Set of Points in complex plane

[monnapomona]

Homework Statement

Describe the set of points determined by the given condition in the complex plane:
|z - 1 + i| = 1

Homework Equations

|z| = sqrt(x² + y²)
z = x + iy

The Attempt at a Solution

Tried to put absolute values on every thing by the Triangle inequality
|z| - |1| + |i| = |1|
sqrt(x² + y²) - 1 + 1 = 1
sqrt(x² + y²) = 1

Not sure if I'm approaching this question correctly...

 

[jbunniii]

The triangle inequality $|z + w| \leq |z| + |w|$ won't help you, because it's an inequality. The set of points with $|z - 1 + i| = 1$ is not the same as the set of points with $|z| + |1| + |i| = 1$.

A better approach is to recognize that
$$|z - 1 + i| = 1$$
if and only if
$$|z - 1 + i|^2 = 1$$
The squared equation is easier to work with, because for any complex number $w$ we have $|w|^2 = w\overline w$, where $\overline w$ is the complex conjugate of $w$.

 

[Ray Vickson]

Homework Statement

Describe the set of points determined by the given condition in the complex plane:
|z - 1 + i| = 1

Homework Equations

|z| = sqrt(x² + y²)
z = x + iy

The Attempt at a Solution

Tried to put absolute values on every thing by the Triangle inequality
|z| - |1| + |i| = |1|
sqrt(x² + y²) - 1 + 1 = 1
sqrt(x² + y²) = 1

Not sure if I'm approaching this question correctly...

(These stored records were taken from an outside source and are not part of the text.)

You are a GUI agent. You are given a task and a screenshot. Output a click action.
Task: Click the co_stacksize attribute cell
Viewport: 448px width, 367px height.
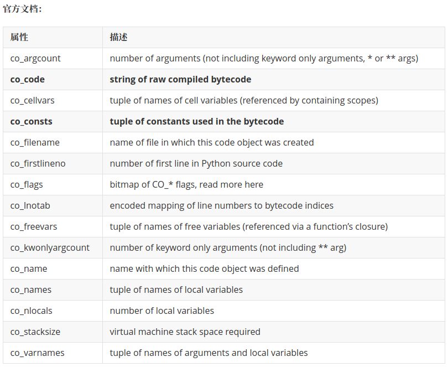(35, 332)
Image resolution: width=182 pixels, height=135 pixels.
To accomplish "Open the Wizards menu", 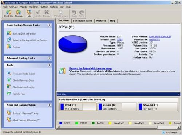I will (23, 7).
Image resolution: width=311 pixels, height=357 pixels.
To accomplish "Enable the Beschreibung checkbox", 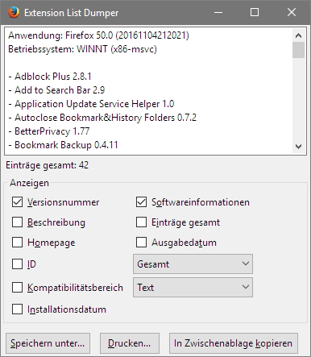I will [17, 222].
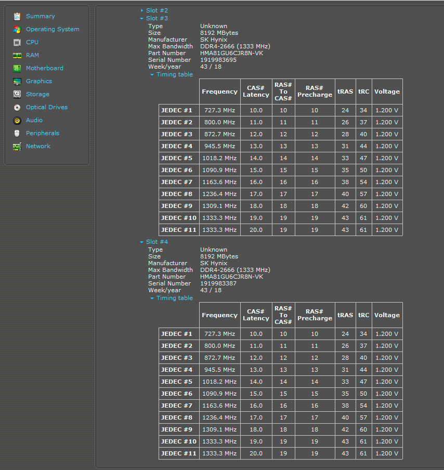Expand the Slot #2 memory entry
The width and height of the screenshot is (444, 470).
click(x=156, y=10)
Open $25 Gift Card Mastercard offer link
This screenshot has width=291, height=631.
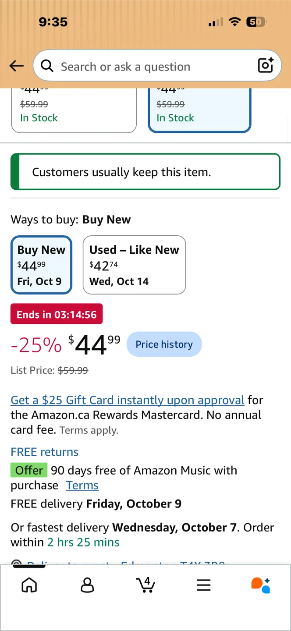128,400
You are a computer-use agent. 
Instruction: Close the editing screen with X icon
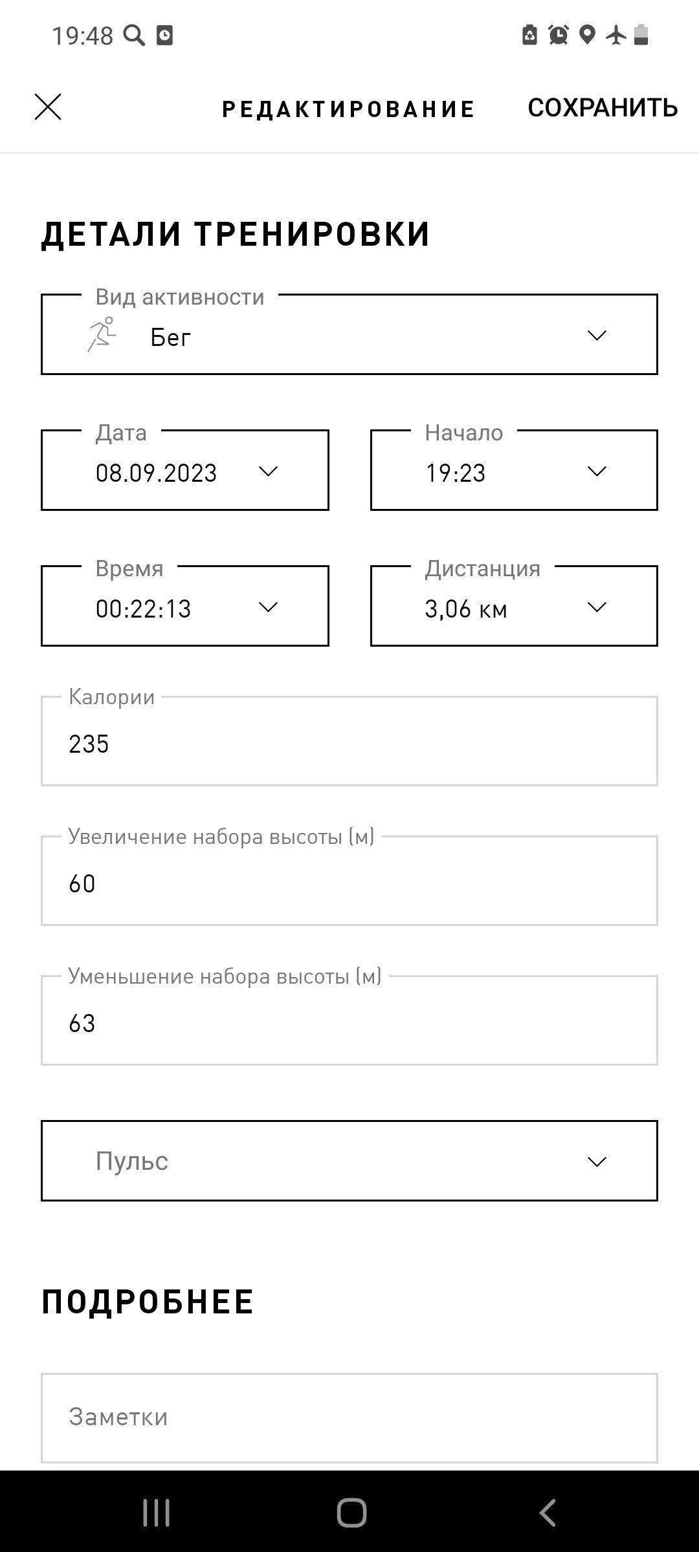point(48,107)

No, you are not: $|z - 1 + i| = 1$ does NOT imply that $|z| -|1| + |i| = |1|$ or anything at all like it. In fact, it is almost always true that $|z_1 + z_2| \neq |z_1| + |z_2|$.

 

[PeroK]

Homework Statement

Describe the set of points determined by the given condition in the complex plane:
|z - 1 + i| = 1

Not sure if I'm approaching this question correctly...

It says "describe" the set of points. Try thinking geometrically.

 

[Mark44]

It says "describe" the set of points. Try thinking geometrically.

And along these lines, an important use of the absolute value operation is to indicate the distance between two points. So |z - 1 + i| = 1 could also be written as |z - (1 - i)| = 1.